Prompt: Reproduce the records from their start through the line containing "The width and", with "ranks" replaced by "rankings" and everything else left as it is.
....................
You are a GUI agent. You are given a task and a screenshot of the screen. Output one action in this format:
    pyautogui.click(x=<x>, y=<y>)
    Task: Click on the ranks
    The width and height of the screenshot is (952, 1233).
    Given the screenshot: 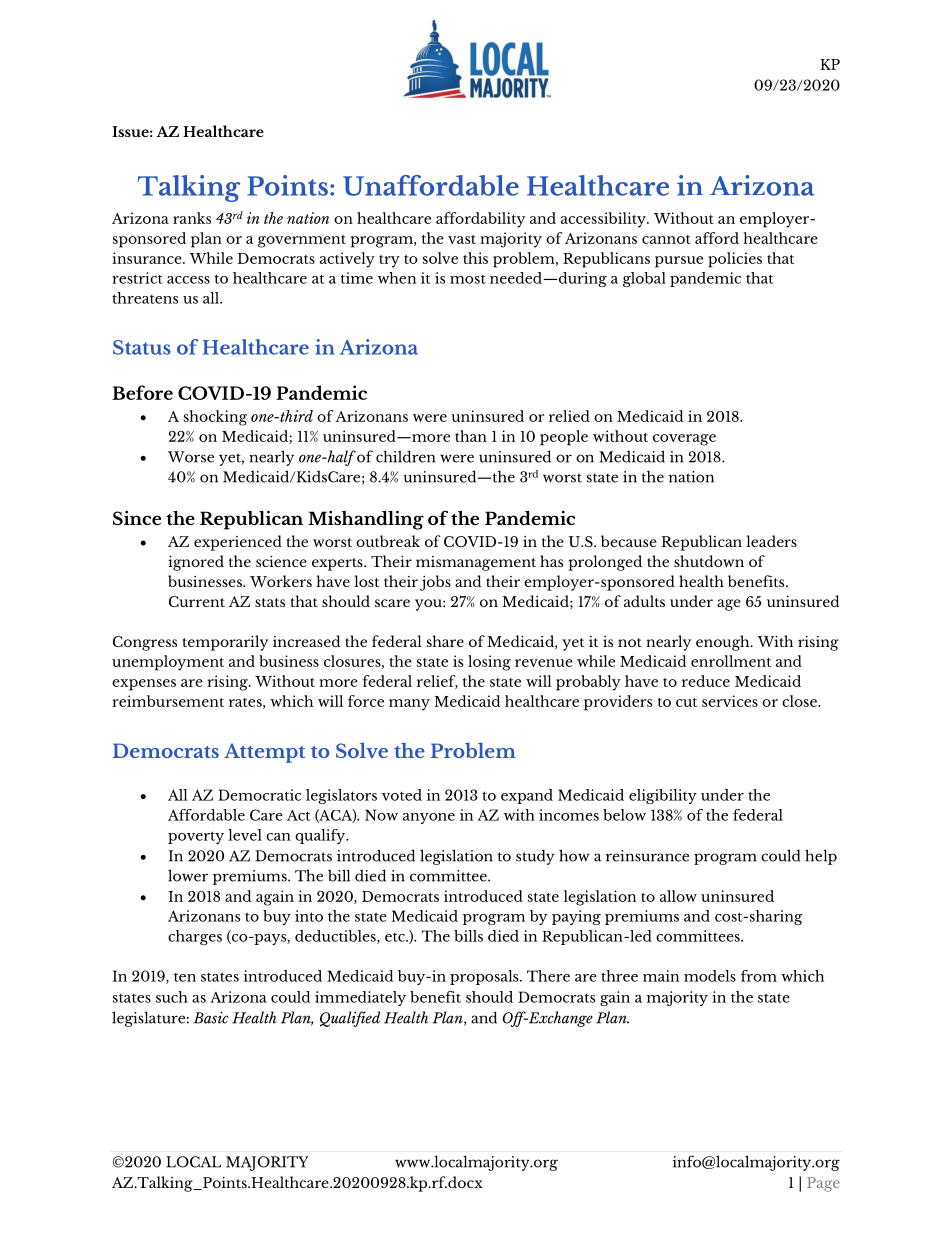 What is the action you would take?
    pyautogui.click(x=192, y=218)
....................
Solution below:
You are a GUI agent. You are given a task and a screenshot of the screen. Output one action in this format:
    pyautogui.click(x=<x>, y=<y>)
    Task: Click on the rankings
    The width and height of the screenshot is (952, 1233).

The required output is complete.